### EXERCISE AIM
Please rewrite everything from the line containing "This screenshot has height=451, width=888." down to the line containing "point(38,267)", swapping "report" for "dashboard" and keeping all else unchanged. Leave the pictures out of your answer.

### DATA TO USE
↓

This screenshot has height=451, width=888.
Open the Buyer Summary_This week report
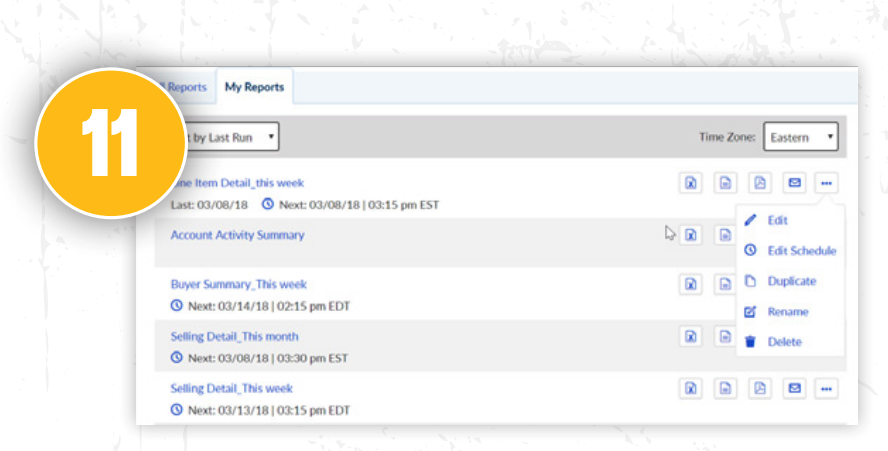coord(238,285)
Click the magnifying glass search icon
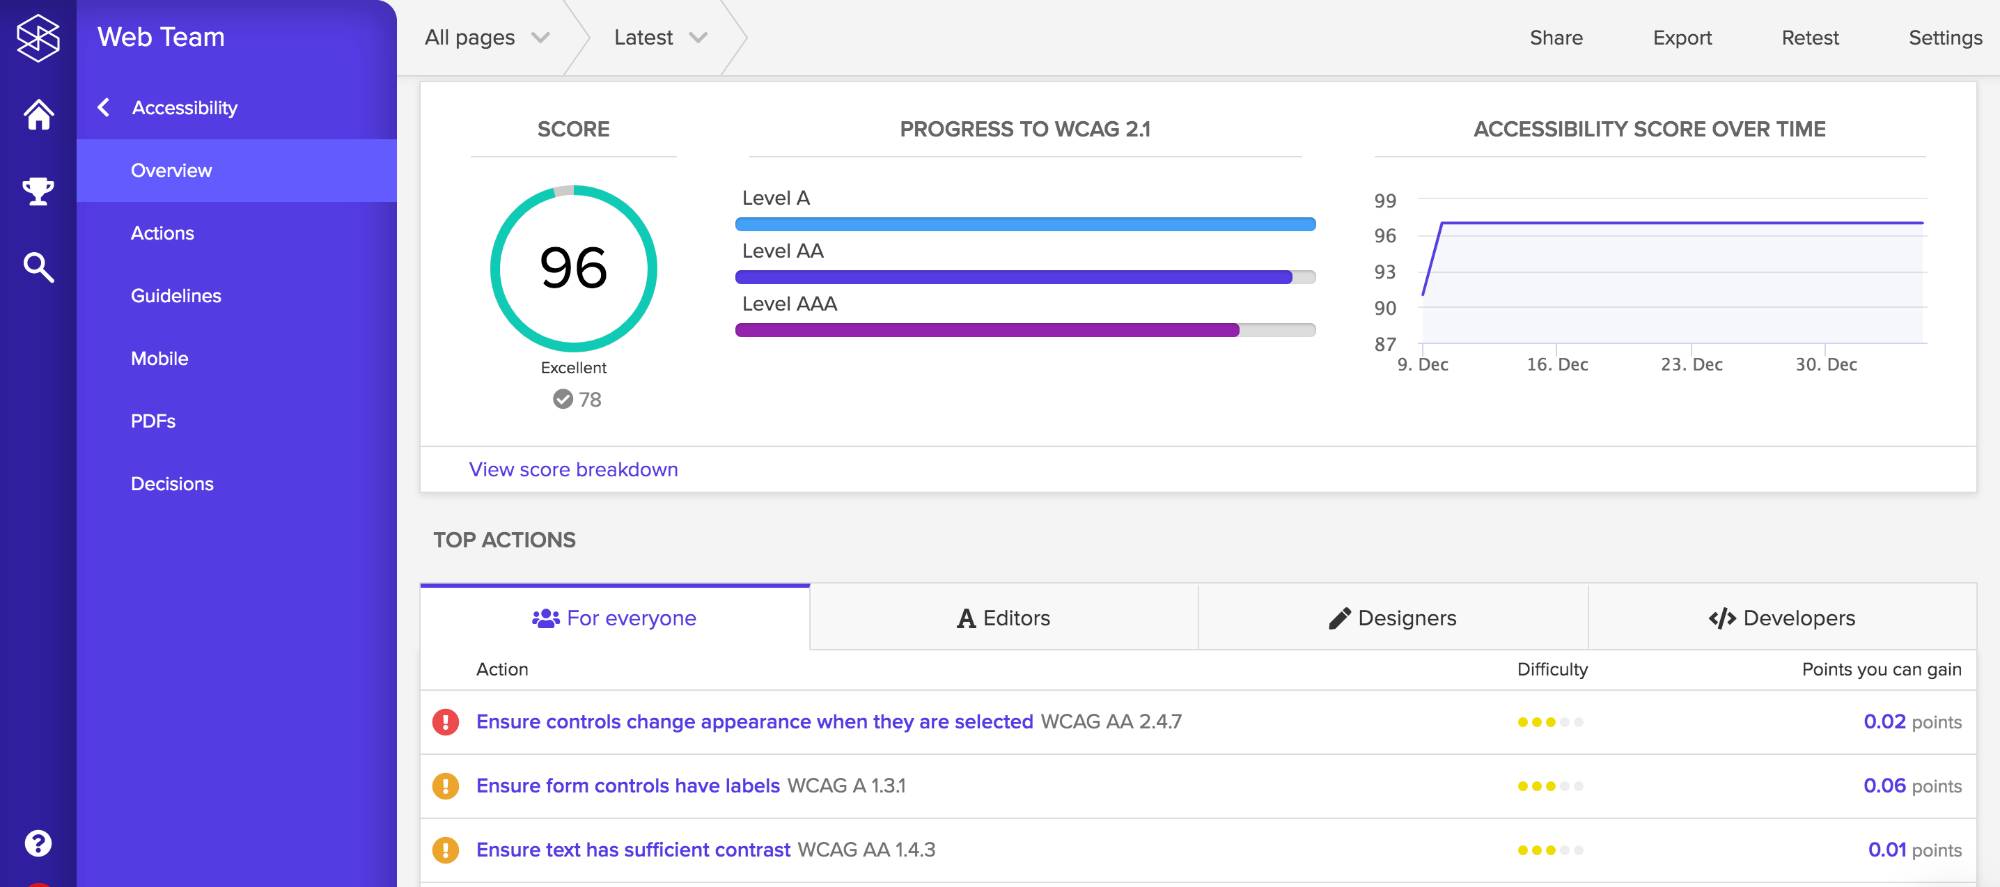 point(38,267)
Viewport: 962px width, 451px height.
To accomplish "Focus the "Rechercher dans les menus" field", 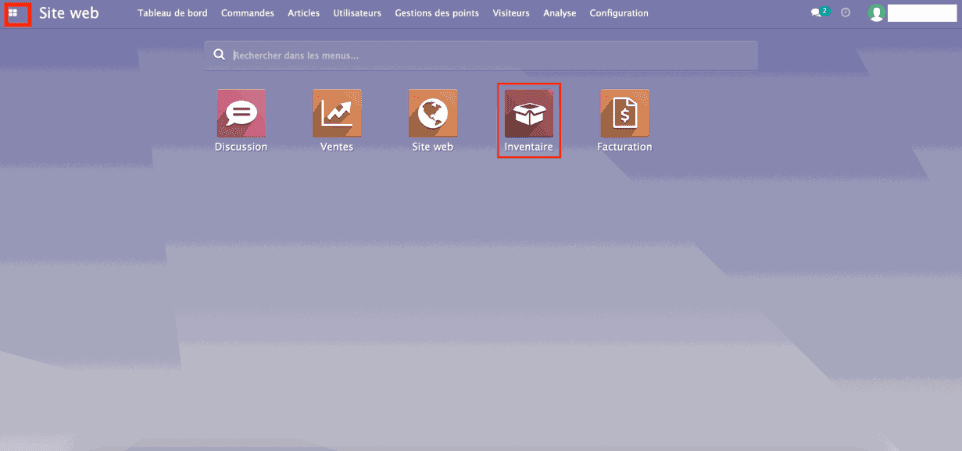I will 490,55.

↑
↓

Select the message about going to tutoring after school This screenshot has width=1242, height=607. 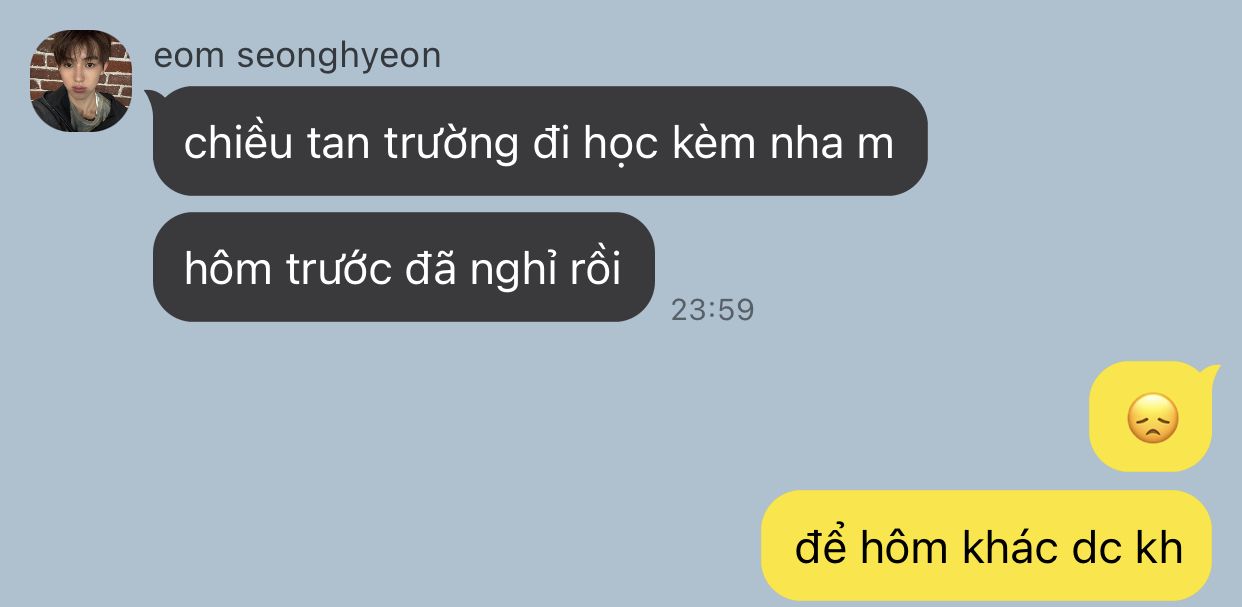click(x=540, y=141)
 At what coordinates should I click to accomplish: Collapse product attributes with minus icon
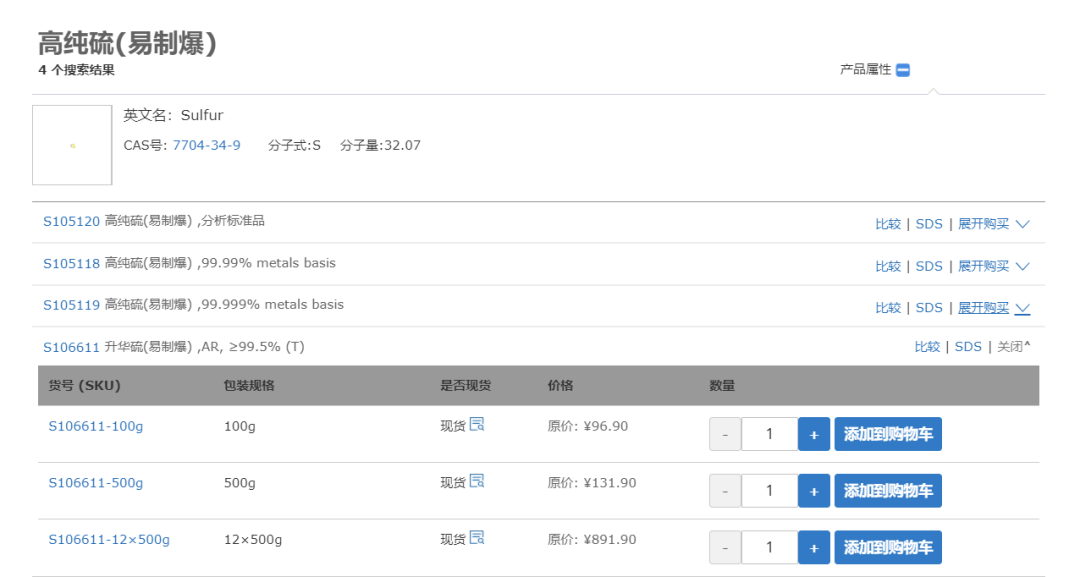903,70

↑

### ANSWER BELOW
This screenshot has height=451, width=888.
Open the Buyer Summary_This week dashboard
coord(238,285)
Click the magnifying glass search icon
 point(38,267)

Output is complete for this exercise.